Science and Technology
In this century, major innovations are increasingly science-based. Factors influencing scientific and technological knowledge include:
- Knowledge as new “properties of nature.”
- Development of new design tools.
- Training of applied researchers.
Technology contributes to science by:
- Providing new scientific challenges.
- Addressing scientific questions more efficiently.
A concern is that scientific research may become overly dependent on immediate economic interests, potentially undermining the ethos of science.
New Paradigms
The genesis of new paradigms should be separated from the processes leading to their dominance. For instance, the microelectronic paradigm was initially shaped by military requirements. Many factors influence paradigm development.
There’s little evidence that tighter appropriability regimes (patents, secrecy) foster innovation; in fact, they may inhibit it. Excessive intellectual property rights (IPR) can lead to too many owners, slowing down research due to potential blockages. Paradigms and dominant designs act as sources of variation-generation and “blindness-reduction.”

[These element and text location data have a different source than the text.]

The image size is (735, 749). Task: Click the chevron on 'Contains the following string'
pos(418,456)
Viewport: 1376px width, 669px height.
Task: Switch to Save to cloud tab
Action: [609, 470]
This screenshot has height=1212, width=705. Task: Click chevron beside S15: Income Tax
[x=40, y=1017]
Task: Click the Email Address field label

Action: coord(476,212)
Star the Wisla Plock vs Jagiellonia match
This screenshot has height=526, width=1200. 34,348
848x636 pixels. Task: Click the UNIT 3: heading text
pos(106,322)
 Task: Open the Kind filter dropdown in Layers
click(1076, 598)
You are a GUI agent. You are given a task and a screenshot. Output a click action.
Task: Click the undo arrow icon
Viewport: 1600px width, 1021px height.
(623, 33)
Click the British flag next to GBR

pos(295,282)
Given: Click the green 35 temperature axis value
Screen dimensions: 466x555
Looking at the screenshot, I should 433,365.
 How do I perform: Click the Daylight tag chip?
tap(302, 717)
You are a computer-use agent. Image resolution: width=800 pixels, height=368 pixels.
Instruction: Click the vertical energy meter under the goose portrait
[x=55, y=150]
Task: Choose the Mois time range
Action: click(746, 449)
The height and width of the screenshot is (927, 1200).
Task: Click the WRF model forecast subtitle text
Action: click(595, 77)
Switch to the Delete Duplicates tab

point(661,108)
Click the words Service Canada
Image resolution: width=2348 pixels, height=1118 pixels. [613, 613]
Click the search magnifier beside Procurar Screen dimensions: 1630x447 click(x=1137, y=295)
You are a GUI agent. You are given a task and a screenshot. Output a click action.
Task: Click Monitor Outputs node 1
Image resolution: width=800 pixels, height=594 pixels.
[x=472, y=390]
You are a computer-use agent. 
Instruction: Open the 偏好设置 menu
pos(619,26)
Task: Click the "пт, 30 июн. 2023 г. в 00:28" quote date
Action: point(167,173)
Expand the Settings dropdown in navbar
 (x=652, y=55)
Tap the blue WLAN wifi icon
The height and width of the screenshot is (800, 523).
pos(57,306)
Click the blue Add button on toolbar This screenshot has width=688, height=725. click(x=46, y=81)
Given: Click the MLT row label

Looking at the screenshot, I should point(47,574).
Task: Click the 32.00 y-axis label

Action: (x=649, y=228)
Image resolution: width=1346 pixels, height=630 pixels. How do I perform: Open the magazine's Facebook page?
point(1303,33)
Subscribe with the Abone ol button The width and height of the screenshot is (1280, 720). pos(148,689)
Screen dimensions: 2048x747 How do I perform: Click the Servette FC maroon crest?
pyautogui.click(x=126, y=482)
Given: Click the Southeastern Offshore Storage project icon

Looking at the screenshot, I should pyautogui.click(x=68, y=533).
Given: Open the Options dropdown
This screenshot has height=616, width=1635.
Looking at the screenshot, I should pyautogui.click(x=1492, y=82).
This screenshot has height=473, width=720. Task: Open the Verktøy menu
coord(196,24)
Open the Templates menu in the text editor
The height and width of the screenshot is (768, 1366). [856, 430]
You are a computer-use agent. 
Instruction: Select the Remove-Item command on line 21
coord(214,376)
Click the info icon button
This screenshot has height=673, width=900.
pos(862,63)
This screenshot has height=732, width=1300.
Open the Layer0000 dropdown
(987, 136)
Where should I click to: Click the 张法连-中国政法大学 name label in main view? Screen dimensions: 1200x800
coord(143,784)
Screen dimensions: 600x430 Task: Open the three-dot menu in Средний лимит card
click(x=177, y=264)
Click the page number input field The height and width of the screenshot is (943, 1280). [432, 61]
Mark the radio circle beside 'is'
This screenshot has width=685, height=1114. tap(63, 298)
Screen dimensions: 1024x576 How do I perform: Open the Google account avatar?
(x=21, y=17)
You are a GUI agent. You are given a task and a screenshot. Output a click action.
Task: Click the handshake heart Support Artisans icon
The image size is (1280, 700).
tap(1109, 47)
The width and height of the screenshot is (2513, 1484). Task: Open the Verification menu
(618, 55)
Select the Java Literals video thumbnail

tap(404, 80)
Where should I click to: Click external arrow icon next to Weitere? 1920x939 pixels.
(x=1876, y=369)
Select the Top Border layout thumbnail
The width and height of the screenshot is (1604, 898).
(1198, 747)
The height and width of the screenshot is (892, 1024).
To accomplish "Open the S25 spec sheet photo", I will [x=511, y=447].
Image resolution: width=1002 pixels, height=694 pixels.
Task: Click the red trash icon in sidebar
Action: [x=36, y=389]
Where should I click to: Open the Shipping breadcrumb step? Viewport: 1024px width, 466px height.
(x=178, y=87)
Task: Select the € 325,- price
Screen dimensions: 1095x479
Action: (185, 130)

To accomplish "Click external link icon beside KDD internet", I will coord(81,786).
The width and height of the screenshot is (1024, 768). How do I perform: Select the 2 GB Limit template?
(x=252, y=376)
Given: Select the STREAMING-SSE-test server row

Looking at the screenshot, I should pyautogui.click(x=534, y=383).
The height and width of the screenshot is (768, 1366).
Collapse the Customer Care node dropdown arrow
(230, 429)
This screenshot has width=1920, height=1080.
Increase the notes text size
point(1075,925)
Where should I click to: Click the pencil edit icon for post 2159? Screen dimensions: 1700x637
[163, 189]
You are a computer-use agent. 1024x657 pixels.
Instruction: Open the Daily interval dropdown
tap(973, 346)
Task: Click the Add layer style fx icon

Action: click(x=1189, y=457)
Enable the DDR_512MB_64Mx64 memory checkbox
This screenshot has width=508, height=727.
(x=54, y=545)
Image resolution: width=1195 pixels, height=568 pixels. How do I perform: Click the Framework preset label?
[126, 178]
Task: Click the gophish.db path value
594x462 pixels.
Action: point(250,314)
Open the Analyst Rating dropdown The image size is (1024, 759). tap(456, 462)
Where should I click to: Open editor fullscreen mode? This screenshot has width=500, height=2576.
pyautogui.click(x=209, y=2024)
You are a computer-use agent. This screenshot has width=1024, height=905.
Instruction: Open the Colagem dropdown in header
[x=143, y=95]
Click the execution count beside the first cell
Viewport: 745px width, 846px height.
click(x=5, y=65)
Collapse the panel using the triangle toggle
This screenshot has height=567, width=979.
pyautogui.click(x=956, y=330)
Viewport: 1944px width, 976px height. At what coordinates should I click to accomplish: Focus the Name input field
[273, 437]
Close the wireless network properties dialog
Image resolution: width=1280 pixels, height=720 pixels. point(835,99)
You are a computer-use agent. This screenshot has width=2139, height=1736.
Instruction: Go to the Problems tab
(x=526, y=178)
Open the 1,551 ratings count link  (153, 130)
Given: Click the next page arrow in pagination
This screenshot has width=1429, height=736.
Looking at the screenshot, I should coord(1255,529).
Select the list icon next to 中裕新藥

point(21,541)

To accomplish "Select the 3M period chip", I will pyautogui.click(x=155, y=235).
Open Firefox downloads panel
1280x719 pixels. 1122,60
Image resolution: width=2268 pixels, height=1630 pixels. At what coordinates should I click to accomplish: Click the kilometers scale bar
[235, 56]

Social and political forces play a crucial role in selecting among potential paradigms and shaping the trajectories explored within each paradigm. The social shaping of technology is paramount.
There are profound reciprocal influences between technological, economic, and social factors. The accumulation of technological knowledge entails an inner logic and constraints that social or economic drivers can hardly overcome in the short term.
This co-evolutionary perspective presents “windows of opportunity” for social action and binding constraints inherited from history or available technologies. Micro-paradigms exhibit considerable invariances across countries, but their combination in broader national innovation systems displays variety, shaped by country-specific institutions, policies, and social factors. An evolutionary microfoundation is a fruitful starting point for larger contexts (national/international paradigms).
Complexity in Discrete Innovation Systems
Hirooka (2006) clarifies the complexity of innovation systems using a specific procedure. The innovation paradigm comprises three logistic trajectories: technology, development, and diffusion, each with a non-linear nature. There is no single logistic equation. In the electronics innovation paradigm, the development trajectory follows Moore’s Law.
Innovation diffusion obeys a logistic equation (the system is nonlinear). The innovation paradigm is a discrete system formed by knowledge transfer, making it complex. It has a latent period of technological development before product diffusion, which accelerates over time.
Describing Innovation Diffusion
Innovation diffusion can be described by a logistic equation. The diffusion of new products is often influenced by economic turbulence (recession, war). However, in a sound economy, Hirooka demonstrates that the diffusion of innovation products follows a logistic equation.
Key observations:
- New product diffusion obeys a simple logistic equation during sound economic periods.
- Diffusion is easily disturbed by economic turbulence, causing demand to decrease and diverge from the original trajectory.
- After a recession, product diffusion resumes with the same slope as before, indicating an inherent trajectory with an intrinsic diffusion coefficient.